I think his should be all set this week.. the one i removed the mold from is staying up pretty well.. He looks goofy.. small head but 4-5" ears pointing up.. like gremlins (the movie)


Dean, I agree i prefer dogs to people any time.. 

to others with multiple dogs.. so far.. 2 is a handful i dont know how you guys do it with more than that... 

my house is a **** stye.. food, water, toys everywhere.. im looking forward to the pup mellowing out a bit.. 

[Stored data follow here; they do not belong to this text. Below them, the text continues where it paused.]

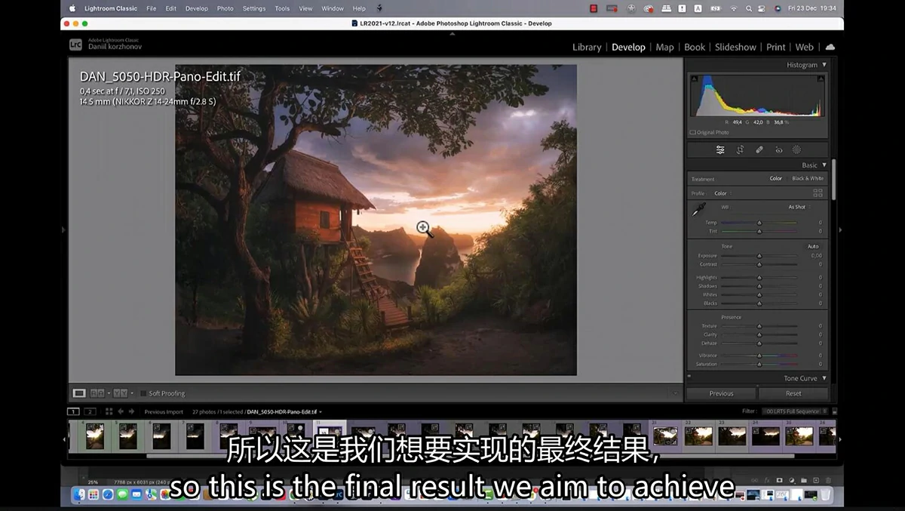Click the Previous button
Viewport: 905px width, 511px height.
tap(721, 393)
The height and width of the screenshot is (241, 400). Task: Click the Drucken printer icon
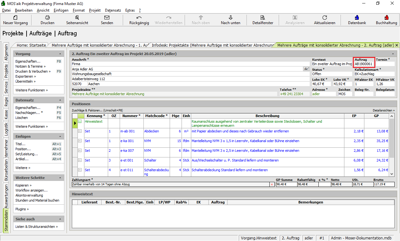[x=48, y=18]
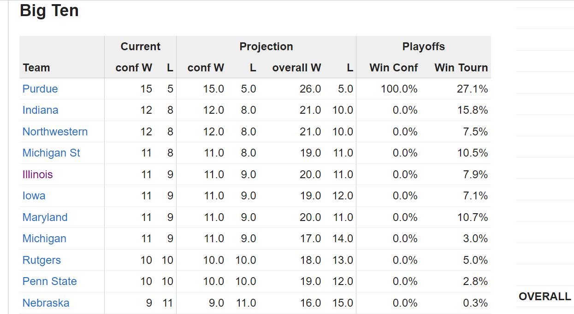Click the Win Tourn column header
Viewport: 574px width, 314px height.
pyautogui.click(x=461, y=68)
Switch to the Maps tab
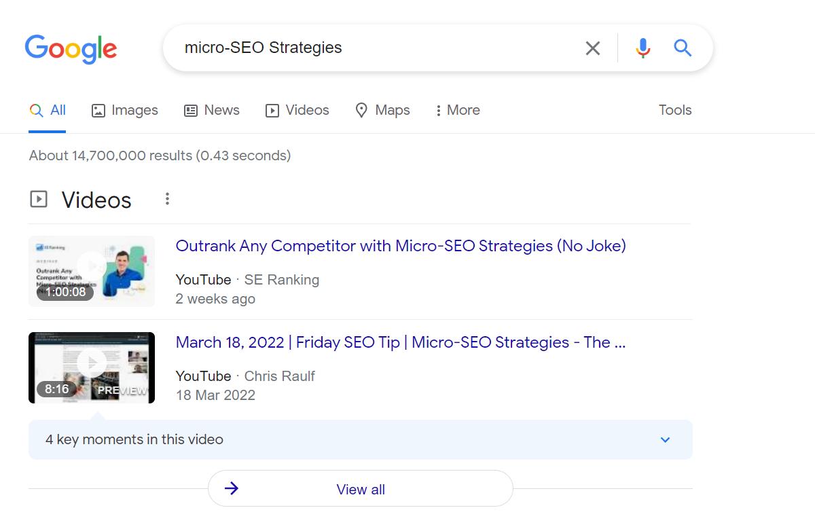815x527 pixels. pos(383,110)
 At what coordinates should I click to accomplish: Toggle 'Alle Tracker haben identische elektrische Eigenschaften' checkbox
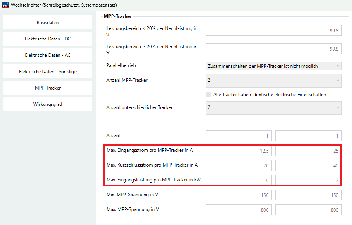click(209, 95)
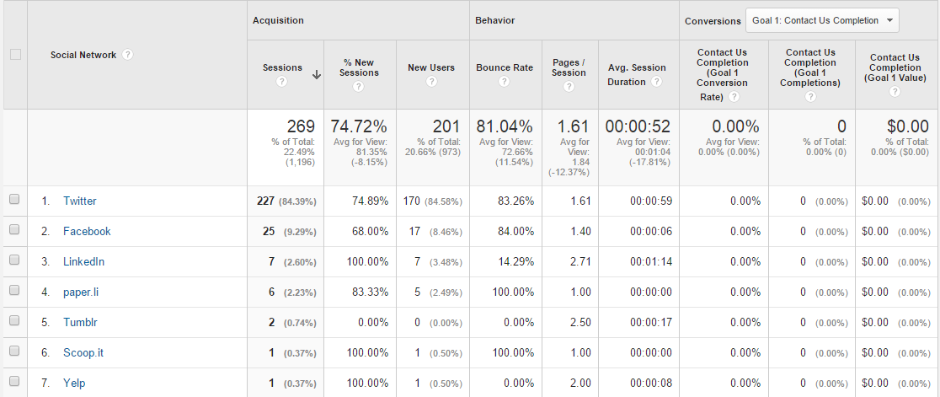This screenshot has width=940, height=397.
Task: Open the paper.li network link
Action: point(83,292)
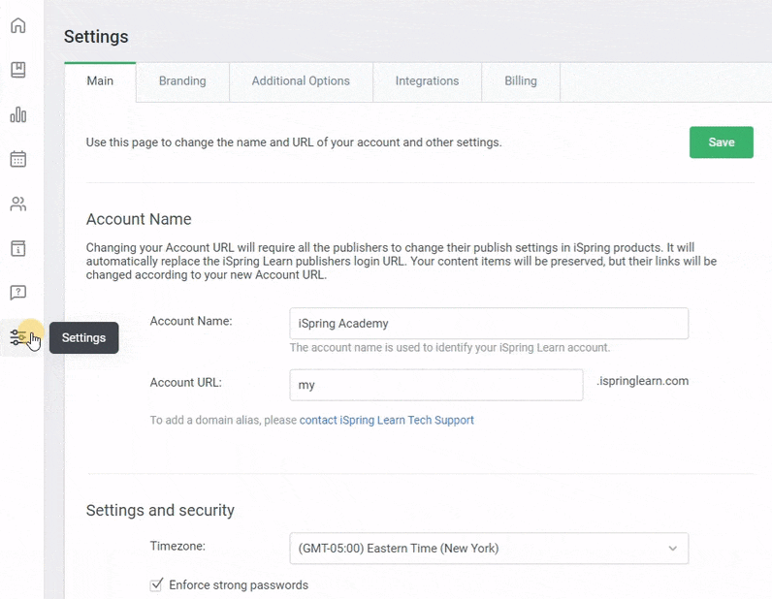The image size is (772, 599).
Task: Click the info box sidebar icon
Action: coord(17,248)
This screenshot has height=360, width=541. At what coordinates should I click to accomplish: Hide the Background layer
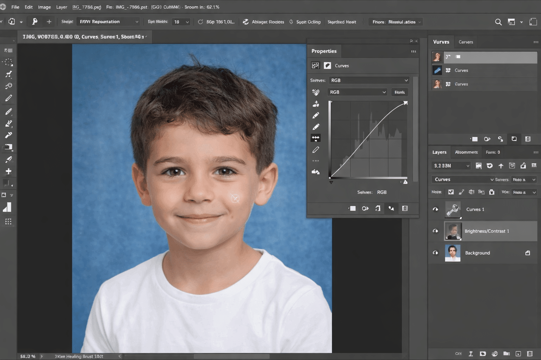click(x=435, y=253)
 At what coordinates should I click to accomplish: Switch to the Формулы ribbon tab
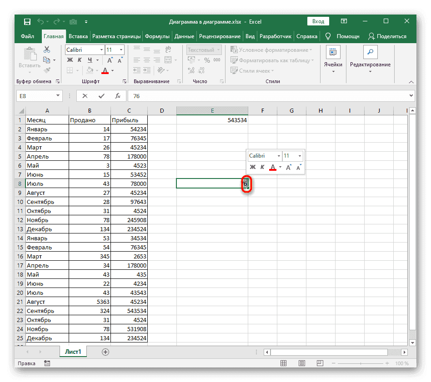coord(157,36)
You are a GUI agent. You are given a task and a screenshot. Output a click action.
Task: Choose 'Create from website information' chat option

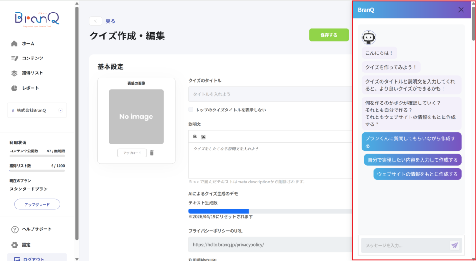417,174
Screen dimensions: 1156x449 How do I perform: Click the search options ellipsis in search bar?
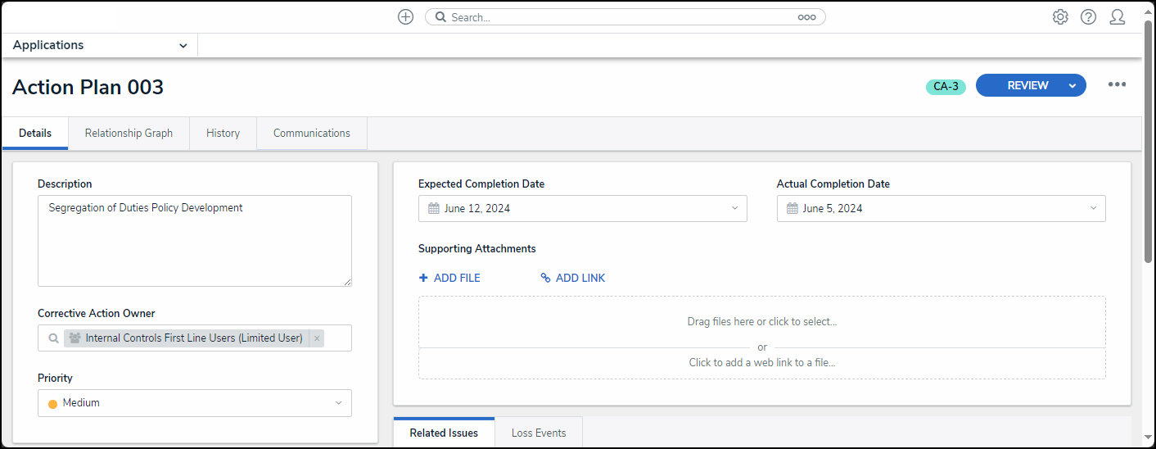pyautogui.click(x=806, y=17)
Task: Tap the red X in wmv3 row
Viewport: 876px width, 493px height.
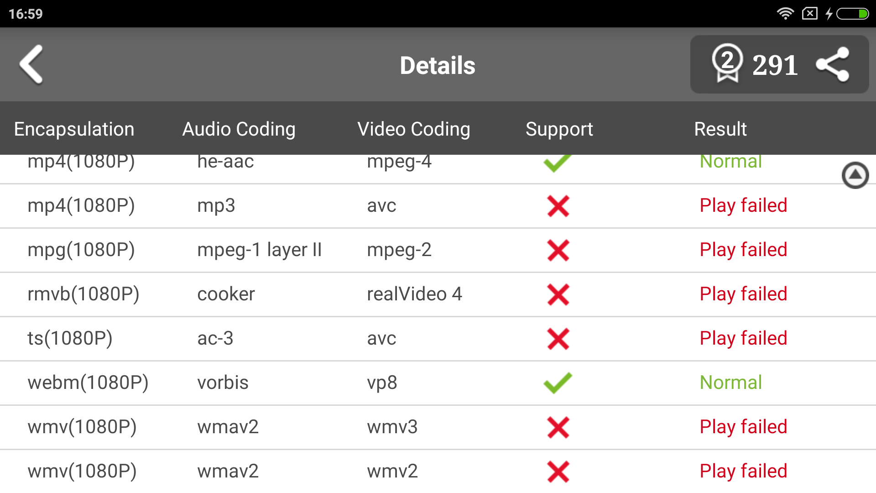Action: 558,427
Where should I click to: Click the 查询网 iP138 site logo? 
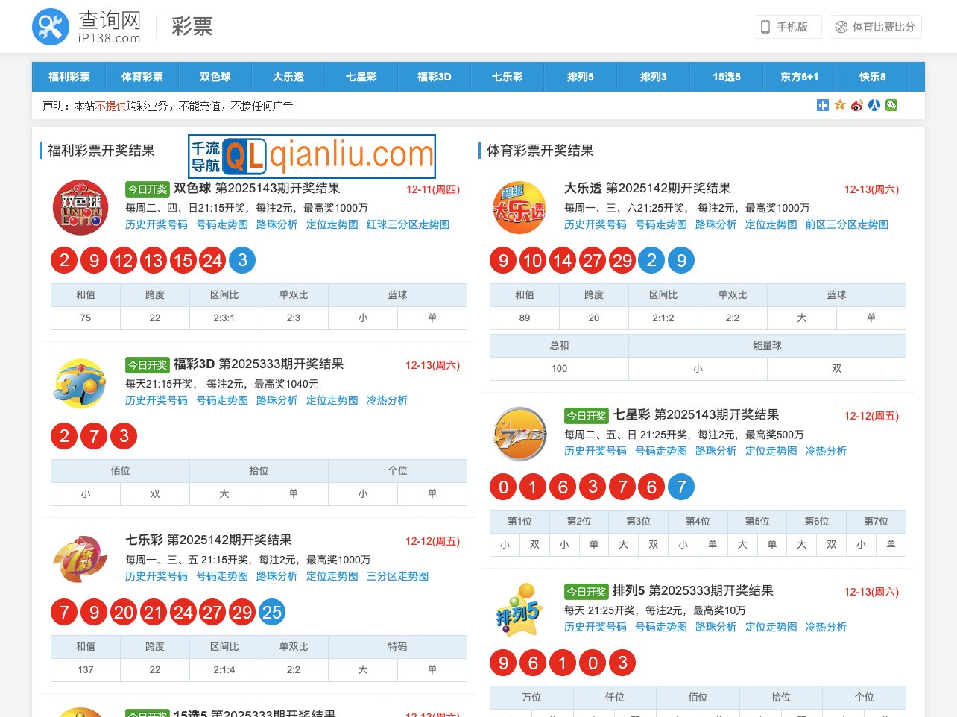81,25
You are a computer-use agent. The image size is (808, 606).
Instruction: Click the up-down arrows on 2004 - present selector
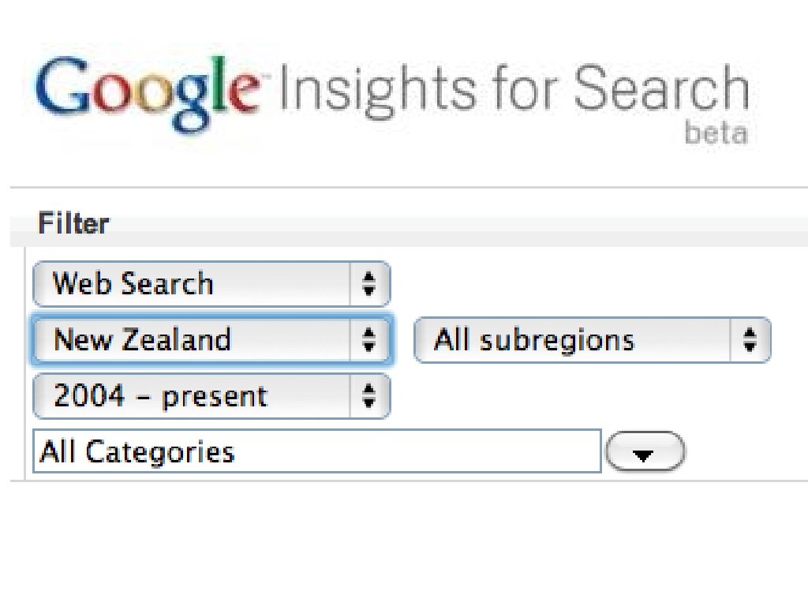[x=368, y=396]
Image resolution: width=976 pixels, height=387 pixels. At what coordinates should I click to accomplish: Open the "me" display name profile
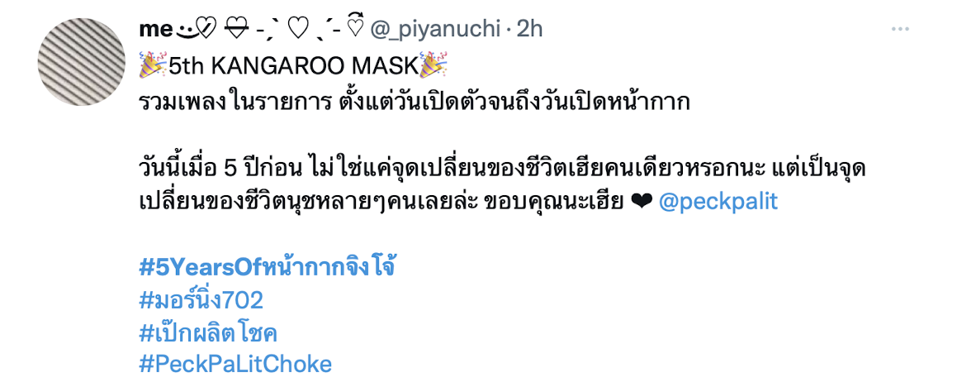[155, 29]
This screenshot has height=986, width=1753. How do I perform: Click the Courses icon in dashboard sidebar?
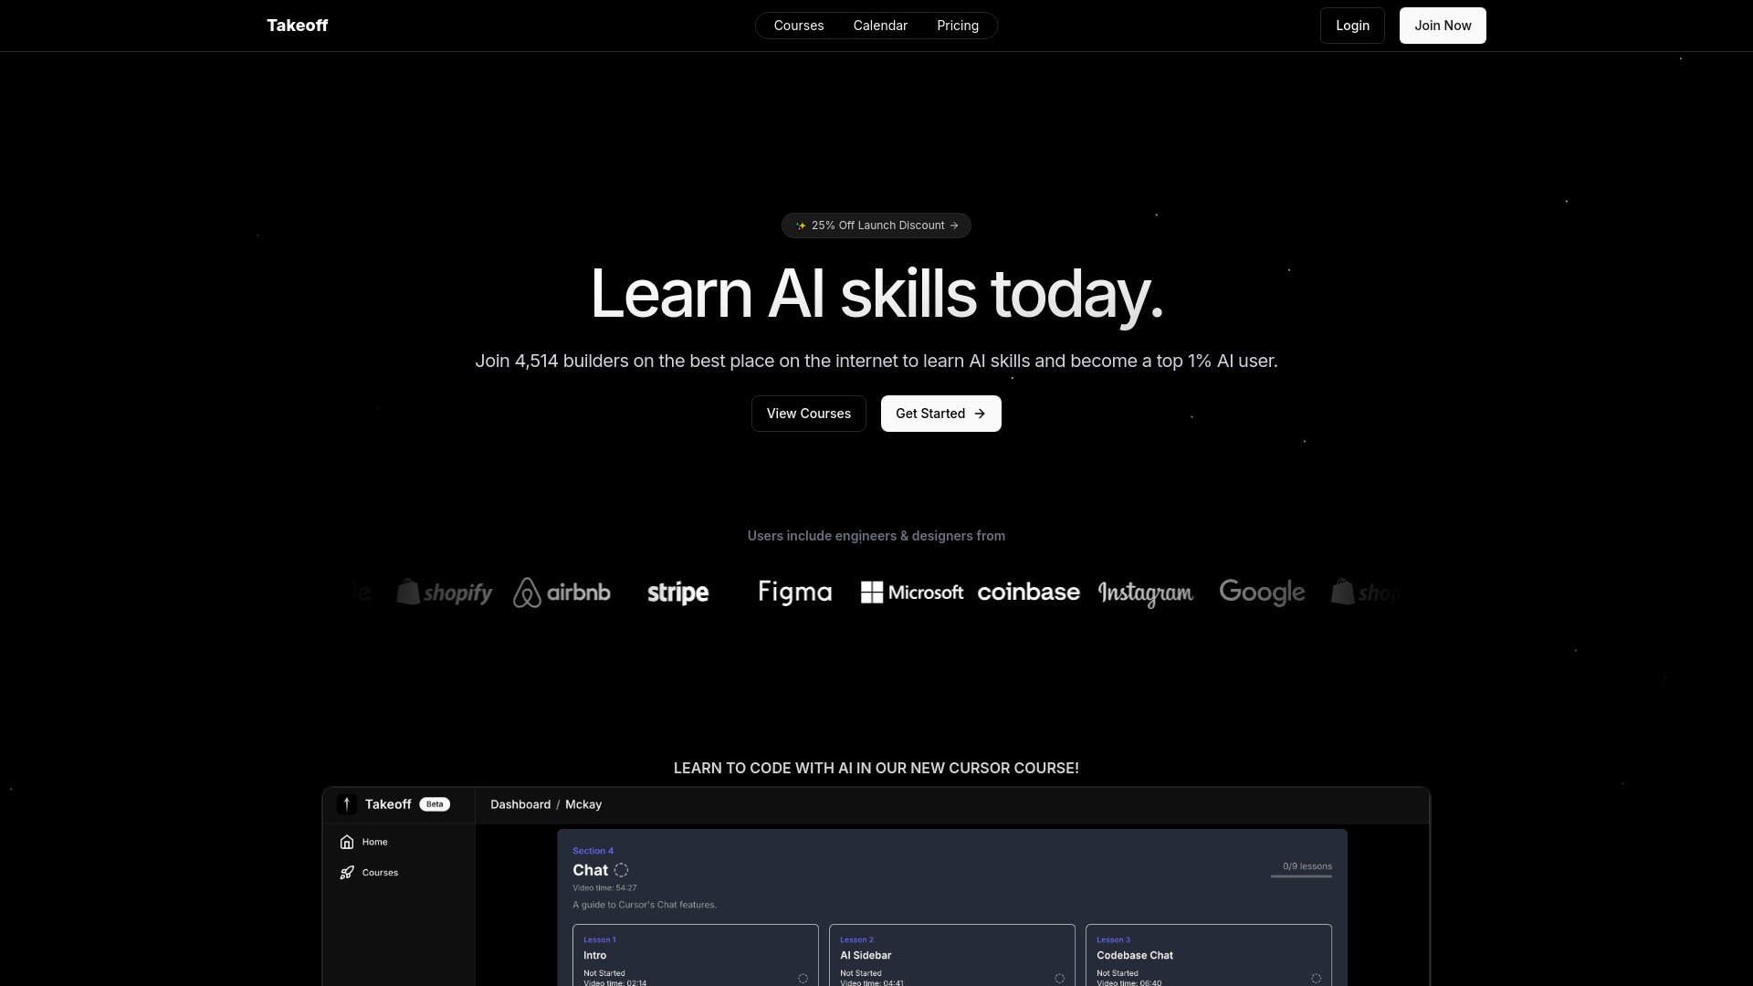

Nice thing about dogs vs. kids... you can crate a dog!!


----------



## bontai Joe (Sep 16, 2003)

"Outside of a dog, a man's best friend is a book. Inside of a dog, it is too dark to read." - Groucho Marx


----------



## Spike (Sep 26, 2003)

> _Originally posted by Argee _
> *Spike,
> 
> Where the hell have you been man???? We've missed your humor and wit...Are you back for a stay or is this just a tease? We Love You Man!!:thumbsup: *


Will visit from time to time. Have lots of fun projects coming up and I will be asking for advice. First will be a 500 sq.ft. gym.


----------



## Spike (Sep 26, 2003)

> _Originally posted by jodyand _
> *Nice dogs Spike and sj :thumbsup: Spike hows the baby doing:question: OK i hope glad to hear from you again. *


The little man is doing well. He's been very easy. Now with two little ones and a new pup...now that's difficult. Fun, but difficult.


----------